FRAGMENTO PARA LEER:

^^^^

Otro artificio del que echa mano la mentalidad protestante para impedir la dialéctica entre lo personal y lo estructural es considerar al mundo como un terreno de pruebas. Su aspecto negativo, los dolores que provoca, son pruebas enviadas por Dios. Por medio de ellas el hombre es llevado a desprenderse del mundo y a esperar solamente aquello que viene de lo alto. La doctrina de la providencia contribuyó mucho a tal actitud con sus tonos fatalistas. Así, lo importante no es qué sufren los hombres, o sea, las condiciones objetivas y estructurales vividas por los hombres, sino cómo sufren, es decir, las condiciones subjetivas con que enfrentan la provocación. Esta es una contradicción fundamental. Por un lado, la crítica a lo estructural como opuesto a lo personal; por el otro, la aceptación pasiva de lo estructural, como ordenado por Dios mismo. Contradicción, pues, que hace imposible la dimensión de la protesta, explícita sin embargo en el propio nombre del protestantismo. Lógicamente, los impulsos transformadores de la acción son sublimados en dirección de virtudes pasivas como la paciencia, el conformismo, el quietismo, la subordinación.
Esto significa que las tesis de Weber acerca del calvinismo, y de Walzer acerca de los puritanos, no encuentran paralelo en la situación latinoamericana. La espiritualidad protestante implicaba para ambos una ética de carácter político que exigía la transformación del mundo para mayor gloria de Dios. la concepción dualista del protestantismo latinoamericano no permitió que surgiese una ética semejante. La ética es internalizada e individualizada. El creyente no emplea su disciplina para transformar al mundo, sino para reprimirse y dominarse: no fuma, no bebe, no miente, es trabajador, ahorra dinero. Tiene conciencia de “ser diferente” y de que el mundo sería mejor si todos fuesen como él… Su estilo de vida, además de los elementos antes indicados, se caracteriza entonces, desde el punto de vista ético, por otros dos elementos. En primer lugar, una tendencia de adaptación al mundo tal como es, puesto que sus leyes —jurídicas o funcionales— son manifestación de la voluntad divina. No se trata ya de una simple tendencia individual, sino que es esencialmente eclesiástica. Un capítulo que la historia deberá investigar en el futuro es la actitud que las iglesias protestantes han tenido frente a las estructuras económicas y políticas dominantes. A esta actitud están ligadas las prácticas inquisitoriales que volvieron a manifestarse en varios círculos protestantes. En segundo lugar, la ética legalista unida a la disciplina personal hace de los protestantes excelentes “funcionarios”. Incluso se creó una “ética de funcionario” que canaliza las energías humanas hacia el aumento de la eficiencia de las estructuras existentes más que a la creación de lo nuevo. Este es un buen empleado, un buen funcionario, un buen ciudadano; es aquel que obedece las reglas del juego tal como fueron impuestas.

^^^^

DATOS PROPORCIONADOS:
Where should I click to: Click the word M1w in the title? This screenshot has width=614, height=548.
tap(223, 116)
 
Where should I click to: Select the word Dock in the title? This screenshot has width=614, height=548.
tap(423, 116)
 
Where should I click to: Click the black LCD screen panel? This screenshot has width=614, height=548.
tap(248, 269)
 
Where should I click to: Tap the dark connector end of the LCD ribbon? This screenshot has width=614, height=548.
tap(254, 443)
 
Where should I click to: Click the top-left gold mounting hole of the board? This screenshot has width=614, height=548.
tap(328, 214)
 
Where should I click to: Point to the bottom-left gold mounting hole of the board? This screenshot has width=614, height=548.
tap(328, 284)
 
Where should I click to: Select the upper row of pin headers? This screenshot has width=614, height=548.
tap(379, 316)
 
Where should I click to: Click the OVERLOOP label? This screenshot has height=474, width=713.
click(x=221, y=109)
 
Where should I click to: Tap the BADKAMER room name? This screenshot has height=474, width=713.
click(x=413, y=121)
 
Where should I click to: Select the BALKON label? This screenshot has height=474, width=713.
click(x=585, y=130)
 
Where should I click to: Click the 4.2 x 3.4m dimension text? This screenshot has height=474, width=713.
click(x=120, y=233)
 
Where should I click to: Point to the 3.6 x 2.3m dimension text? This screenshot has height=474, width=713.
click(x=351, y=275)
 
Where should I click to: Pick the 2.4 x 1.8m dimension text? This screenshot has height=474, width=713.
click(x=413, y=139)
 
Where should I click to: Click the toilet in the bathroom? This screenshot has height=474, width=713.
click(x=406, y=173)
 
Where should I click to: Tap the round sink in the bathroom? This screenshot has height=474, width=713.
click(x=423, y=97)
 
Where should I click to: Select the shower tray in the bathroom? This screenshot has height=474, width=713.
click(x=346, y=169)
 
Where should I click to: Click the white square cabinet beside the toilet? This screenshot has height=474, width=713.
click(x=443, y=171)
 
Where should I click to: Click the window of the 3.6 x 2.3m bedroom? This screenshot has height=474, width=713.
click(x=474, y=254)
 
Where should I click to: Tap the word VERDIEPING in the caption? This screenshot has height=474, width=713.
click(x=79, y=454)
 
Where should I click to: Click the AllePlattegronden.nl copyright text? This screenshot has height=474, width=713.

^^^^

LO QUE SE PIDE:
Retoma el texto sobre la ética del protestantismo latinoamericano y continúalo después de su última oración. Los registros provienen de otra fuente.

RESULTADO:
Al explicar las estructuras como manifestación de la voluntad de Dios, el protestantismo hizo que fuera imposible comprenderlas desde el punto de vista de su génesis histórica y de las relaciones y funciones que ellas perpetúan. El énfasis protestante en la reconciliación es harto sugestiva, pues ella indica que los problemas humanos se sitúan a nivel de los malos entendidos y jamás en la esfera de las situaciones injustas. En consecuencia, se torna dificultoso comprender la pobreza de las masas como problema estructural. La tendencia del protestantismo es más bien a interpretarla como un problema de raíces puramente individuales. De ahí la honda convicción de que “la conversión individual conduce a la solución de los problemas”. Ideología análoga a aquella que en Estados Unidos interpreta la situación de los pobres como consecuencia de que ellos do not try hard enough (“no se esfuerzan lo suficiente”). La crítica de lo estructural es eliminada y reemplazada por la crítica al individuo. Por consiguiente, las promesas utópicas del protestantismo se revelan en la actualidad como solamente ideológicas.
¿Un nuevo protestantismo?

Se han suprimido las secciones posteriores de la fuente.